Complainant was walking home after attempting to visit someone at the Harris County Jail. Appellant approached her in his cab, allegedly brandished a gun, and ordered her to get into the car. Appellant drove to an apartment complex and sexually assaulted complainant. Complainant was later able to escape from the car as it was stopped at a traffic light.

In his first point of error, appellant alleges that the evidence is insufficient to support the verdict on the aggravating element of the offense. There was conflicting evidence at trial concerning the use or exhibition of a deadly weapon. The complainant testified that appellant was holding a small gun in his right hand when he first approached her in the car, and that he threatened to kill her; she did not see the gun after they parked at the Astrodome area apartment complex. The investigating detective testified that the complainant did not tell him about threats to kill and that no gun was found in a later search of appellant's apartment. Appellant claimed that he did not own a gun.

The charge submitted to the jury at the guilt/innocence stage of the trial tracked the language of the indictment. It stated in pertinent part:

"... Now if you find from the evidence beyond a reasonable doubt that on or about the 16th day of November, 1985, in Harris County, Texas, the defendant, Charles Johnson, did then and there unlawfully intentionally or knowingly by the use of physical force and violence or by threatening the present use of physical force and violence against Kimberly Perkins, not the spouse of the defendant, cause the penetration of the female sexual organ of Kimberly Perkins by placing his sexual organ in the female sexual organ of Kimberly Perkins and without the consent of Kimberly Perkins and in the course of the same criminal episode the defendant used and exhibited a deadly weapon, namely, a firearm, then you will find the defendant guilty of aggravated sexual assault as charged in the indictment."

To this charge the jury returned a verdict of guilty of aggravated sexual assault as charged in the indictment.

In addition, the following special issue was submitted:

Do you, the jury, find the defendant used or exhibited a deadly weapon, namely, a firearm, in the commission of the offense for which he has been convicted?

The jury will answer either, `We do' or `We do not.'

To this issue the jury answered "We do not."

The State argues that the answers are not in conflict because the charge uses the phrase, "in the course of the same criminal episode" and the special issues uses the phrase, "in the commission of the offense." The State asserts that because the plain meanings of words are different, the answers are not contradictory.

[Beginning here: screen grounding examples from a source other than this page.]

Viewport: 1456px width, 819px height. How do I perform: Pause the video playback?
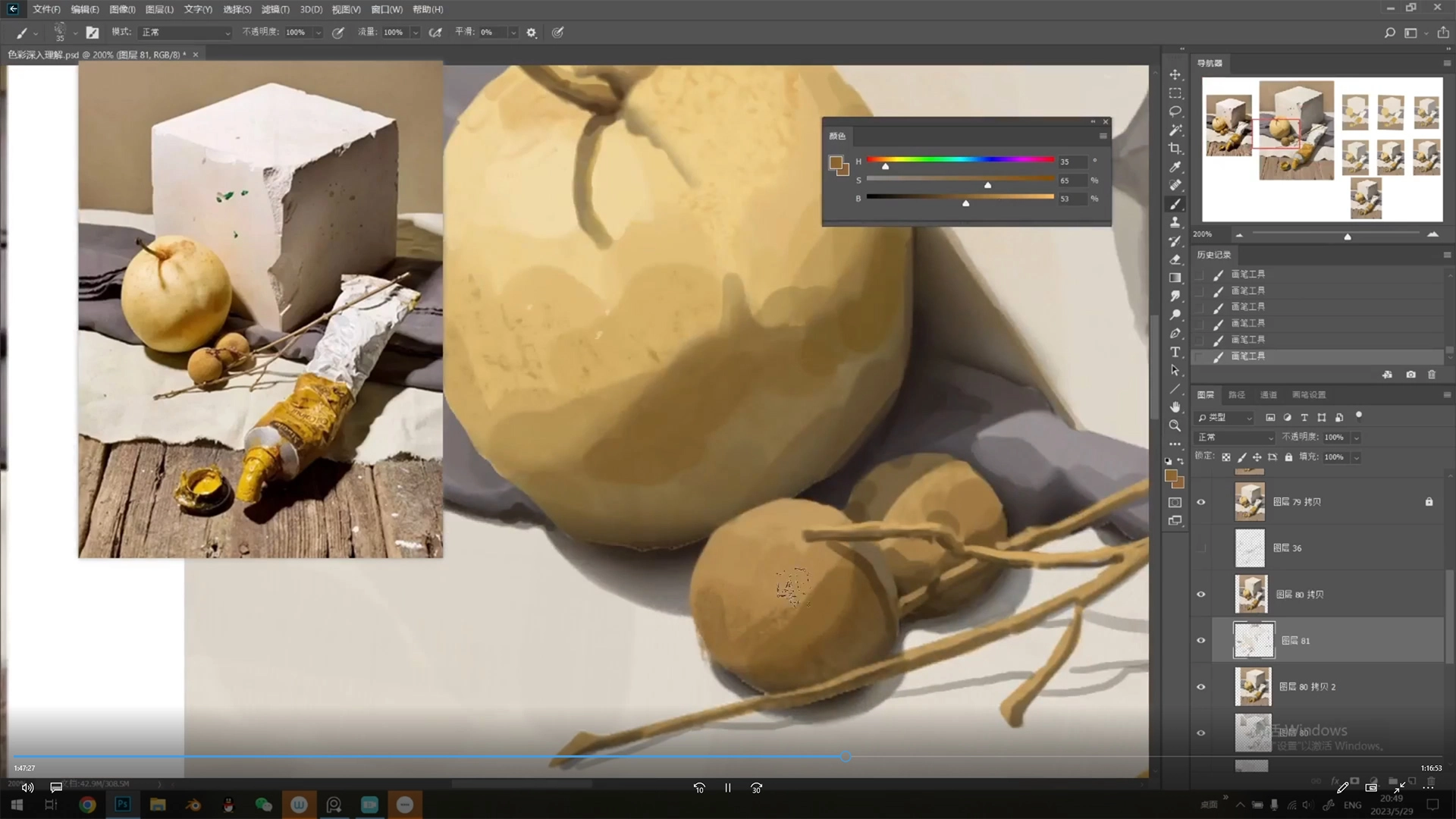tap(727, 788)
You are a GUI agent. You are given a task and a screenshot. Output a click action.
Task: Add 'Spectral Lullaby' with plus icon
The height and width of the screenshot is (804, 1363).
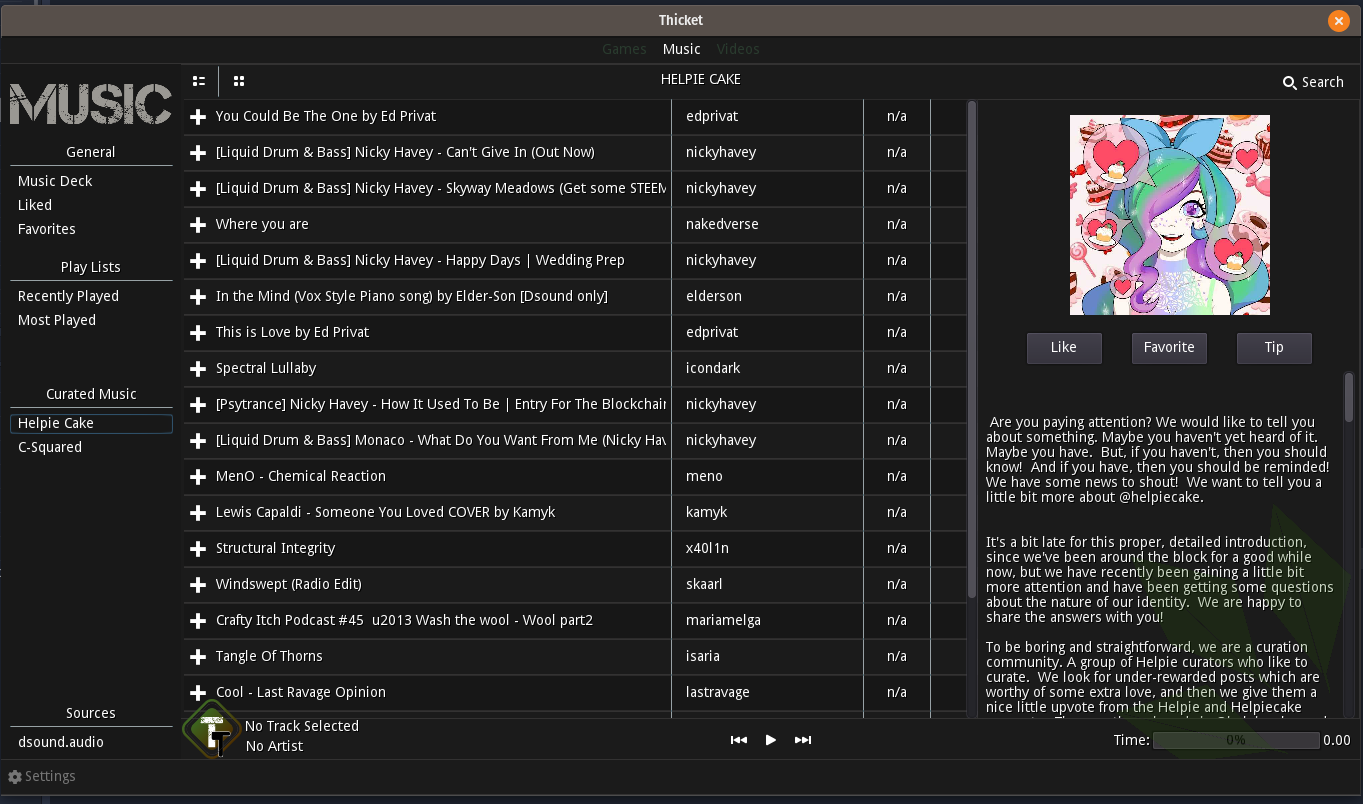(198, 369)
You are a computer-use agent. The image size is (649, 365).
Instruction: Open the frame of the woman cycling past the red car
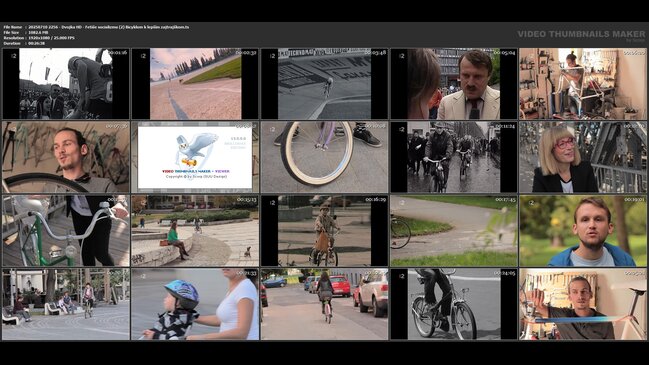[x=324, y=304]
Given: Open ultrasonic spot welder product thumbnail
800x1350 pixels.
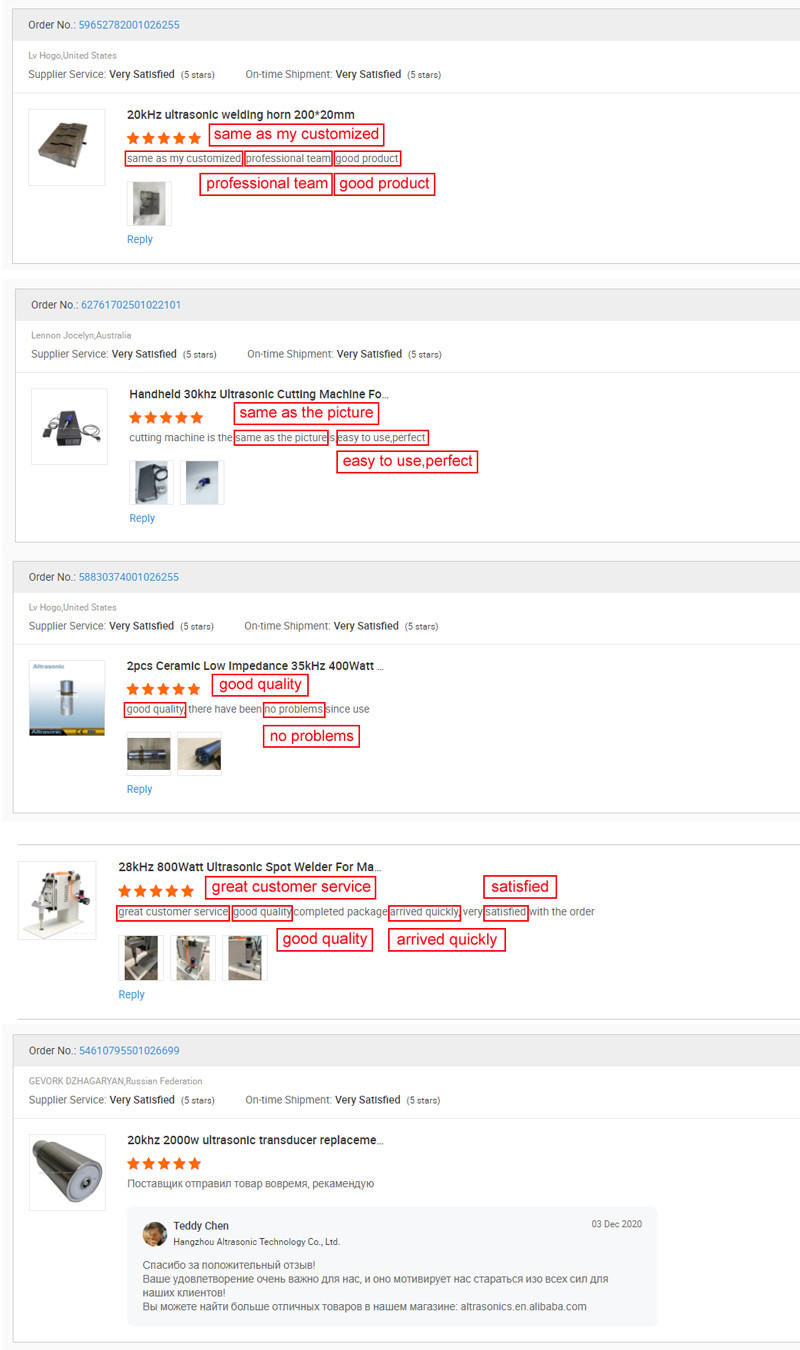Looking at the screenshot, I should tap(57, 900).
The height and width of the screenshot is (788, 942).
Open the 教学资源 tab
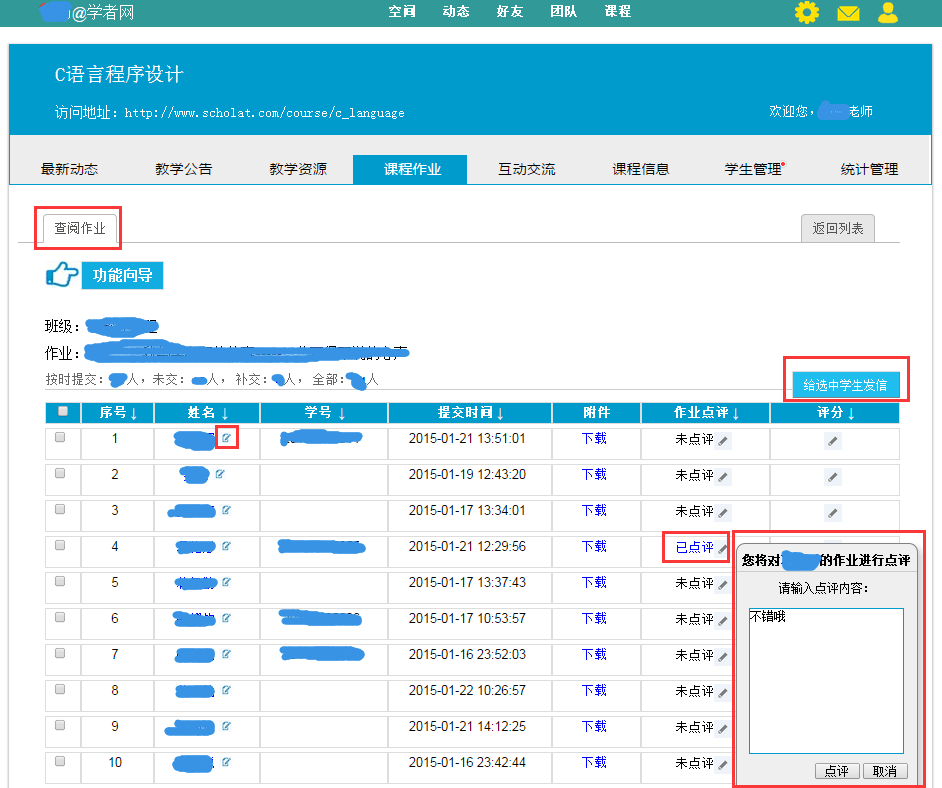297,169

The State further asserts that, because the special issue was submitted so the jury could make an affirmative finding that appellant used a deadly weapon in order to determine appellant's eligibility for parole, the jury's answer does not negate their verdict of guilty. Tex.Code Crim.Proc.Ann. Art. 42.12, § 3g(a)(2). A jury may make an affirmative finding as to the use of a deadly weapon in one of three ways:

1) the deadly weapon or firearm has been specifically pled as such in the indictment and the jury returns a verdict of "guilty as charged in the indictment";

*309 2) where not specifically pled as a deadly weapon or firearm, but the weapon pled is per se a deadly weapon; or

3) a special issue is submitted and answered affirmatively.

Gonzales v. State, 697 S.W.2d 35 (Tex.App. —Houston [14th Dist.] 1985).

In this case the jury, in their verdict, found that appellant used a deadly weapon. In the special issue they found that appellant did not use a deadly weapon. The jury's finding in the special issue cannot be ignored, regardless of the purpose for which it was submitted.

The jury's answers are in obvious conflict. This conflict does not render the evidence insufficient to support the verdict. However, the conflicting answers do raise a question of whether the jury believed the evidence established that appellant used a deadly weapon. In this situation, we cannot reform the judgment. Bogany v. State, 661 S.W.2d 957 (Tex.Crim.App.1983). We, therefore, reverse the judgment of the trial court and remand for a new trial. Appellant's other points of error are overruled.